Pension takes less than 8% of your gross salary. I am in the state retirement system. The employer puts in a similar amount. All my taxes, insurance, 401k and retirement added up to 33% of my gross salary. Your take home would still be about 67% of your gross. Not bad for a 9 month job. And before you start to say it's 12 months, you choose to get your check over 12 months or 9 months. Add in holidays. And you can get a job during the summer if you want to make extra money.
It's 9% for teachers (for now) and is likely to increase if legislators are to be believed.
My wife is a teacher.
Teachers get almost no Personal Leave Time to take off during the school year. (I started this year with 80 hours of PTO, and I've already earned an additional 8 hours- my wife gets 5 PTO days a year because of her tenure and her district, new teachers start off with 3 in her district).
So if one of our kids are sick, as bad as she wants to take them to the doctor or handle it - I have to do it. She can't. Last year my son got an award at the high school, she couldn't come. I went. That's really how ti works with teachers. They miss a lot - especially with their own kids.
When my kids were in elementary school, I ate lunch with each of them every 2 weeks on Fridays. In all the years of elementary school with our 3 kids, my wife never ate lunch with any of our children. She was working. I did it dozens and dozens of times.
I don't understand the "9 month job" talk. My wife works through the first week of June and she's required back to school the last week of July because she works at a magnet program. The Midlands area has numerous magnet programs and a bunch of teachers fulfilling those roles.

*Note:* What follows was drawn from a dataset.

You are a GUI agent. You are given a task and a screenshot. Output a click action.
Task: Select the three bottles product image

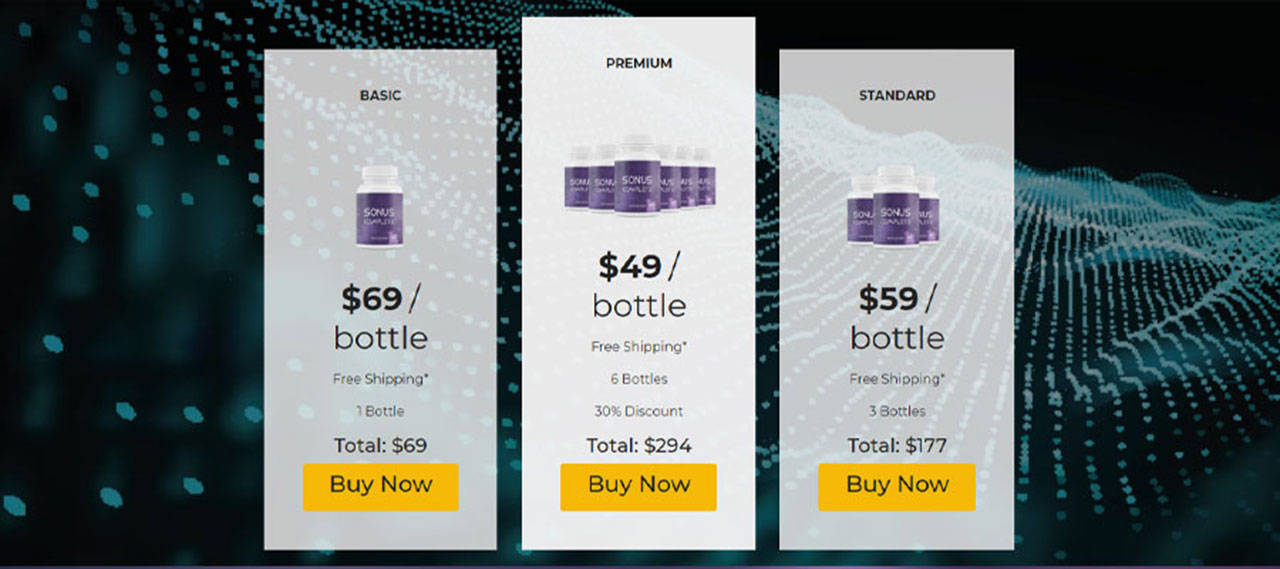tap(896, 205)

She's also "encouraged" (Read required) to take a class in the summer even though she's taken dozens of classes at this point in her career. Before COVID, one of the last classes she took in the summer required her to go out of town for a week. They didn't even cover her meals out of town or gas to get there. She had to pay those expenses herself. (How many of you have jobs where you are basically required to go take a class out of town and pay for your own meals while you are out of town? I know my company pays for that stuff).
Most of her fellow teachers are also "encouraged" to take a course or a variety of 1, 2, 3 week classes over the summer. (Mind you, these classes are not free- and some are not cheap- and no, the school doesn't usually pay for them) like most employers would do if you had a private sector job). I know about 3 years ago she went out of town for a week in the summer to the Lowcountry and got a tote as a "gift" for her week out of town. It was a nice tote. But a $40 tote is not much of a payment for a week out of town in the summer time doing work.
Last Tuesday, my wife left home before 7am - as usual, -worked her full day, had a tutoring session after school and then was required to stay for parent evening activity where parents come to school. She walked in at 8:30pm - exhausted. Now, that was unusual. That only happens about once a month. But even that sort of thing goes unnoticed by most parents.
Plus, does the "9 month job" talk include all the Friday evenings my wife and I are out to dinner where she is getting phone calls from parents or emails from students worried about something the previous week- some of them not "fun" phone calls? I don't think my wife and I have enjoyed a Friday night date night in years where she didn't get a phone call or a few "urgent" emails from parents or students about something that happened during the week.
Of course, she also gets some of these same emails on Sunday afternoons and evenings. Yeah, she could ignore them. But if she does, she'll pay for it during the week. So she answers them and tries to take care of the issue.
I have to be honest, I make over double what my wife makes, I never answer emails on the weekend (unless one of my coworker buddies is emailing me about something goofy and I just want to email back) and I am asleep when she leaves each morning. She works a LOT, LOT harder than I do and I don't have to deal with absolutely crazy parents and students.
Oh, I am not complaining too much. No, she didn't sign up for some of the garbage she has to do now. It's not in the job description. But she sure isn't working a "9 month job" either.
and I'll add- my wife has told me many times she is worried about teaching as a profession in South Carolina. The turnover is staggering. The numbers leaving the profession are huge and the numbers of incoming teachers can't keep up.
She has had a handful of super talented, young, wonderful teachers come through her school the last 3-4 years who have worked a year or two and quit. They aren't coming back. (I'm not talking about those quitting because of COVID, this problem was there before COVID) This has saddened her worse than anything because several of them have been top notch.
A lot of them are not coming back and aren't willing to work these easy, "9 month" jobs anymore. The "free market" is SCREAMING that the pay is not enough - not nearly enough. But the folks in Columbia in the legislature that live and die by the free market are sticking their fingers in their ears.